» **Task description**
Scan the entries below for the word "resolution". Copy each line that has it.

» **Exercise inputs**

***

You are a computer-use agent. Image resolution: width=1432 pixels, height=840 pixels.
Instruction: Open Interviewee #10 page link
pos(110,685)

***

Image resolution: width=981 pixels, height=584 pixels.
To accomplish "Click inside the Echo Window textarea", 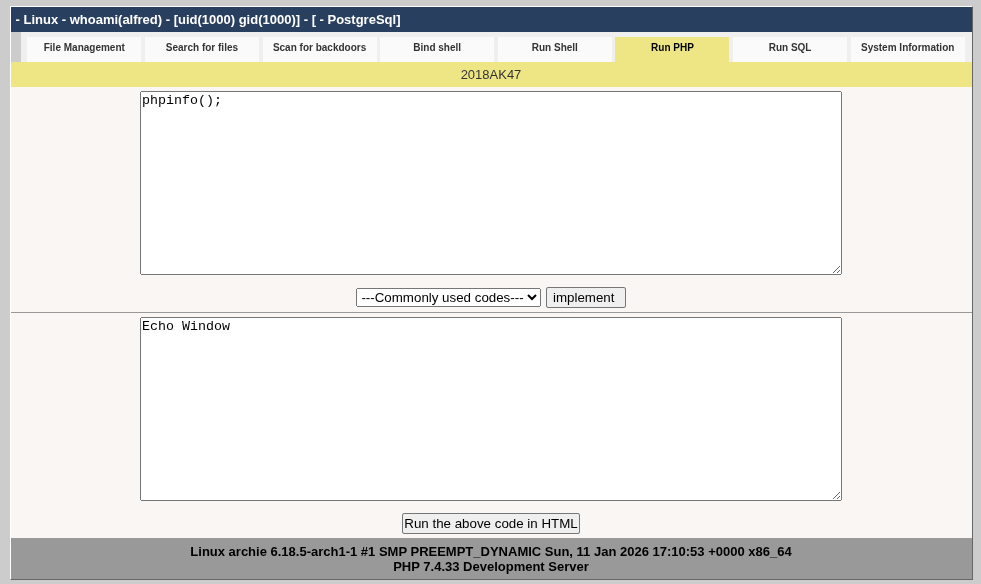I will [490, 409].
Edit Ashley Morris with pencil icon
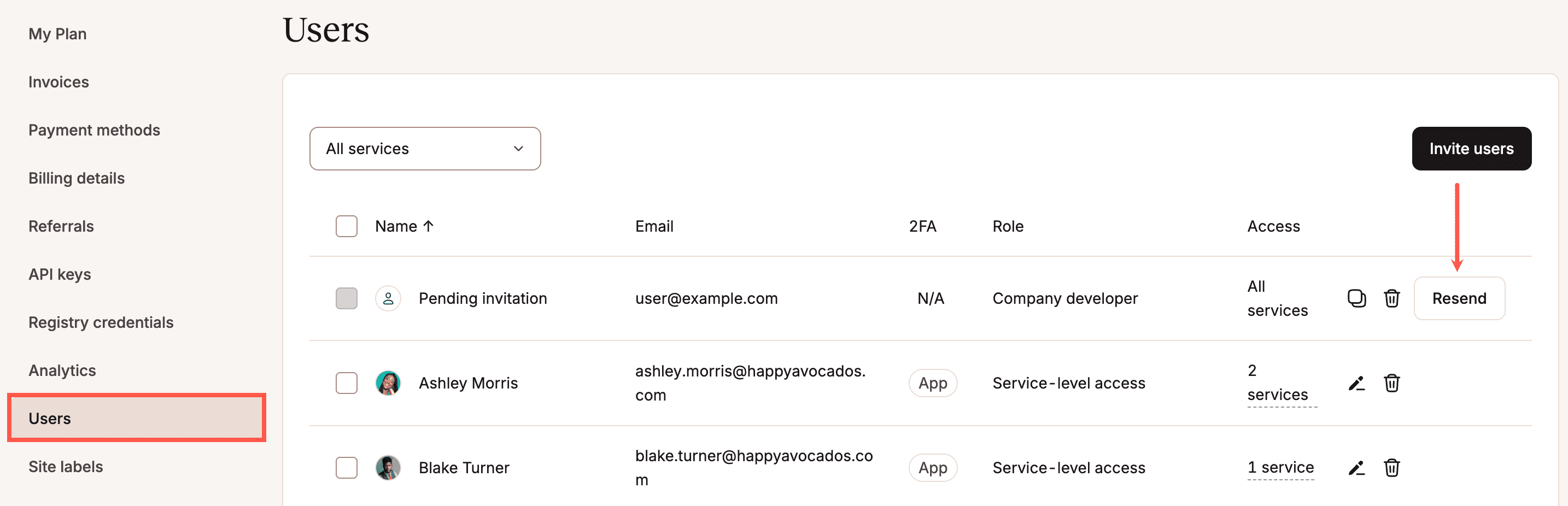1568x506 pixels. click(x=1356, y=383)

***

» **Solved problem**
You are a computer-use agent. Image resolution: width=1432 pixels, height=840 pixels.
Image resolution: width=981 pixels, height=584 pixels.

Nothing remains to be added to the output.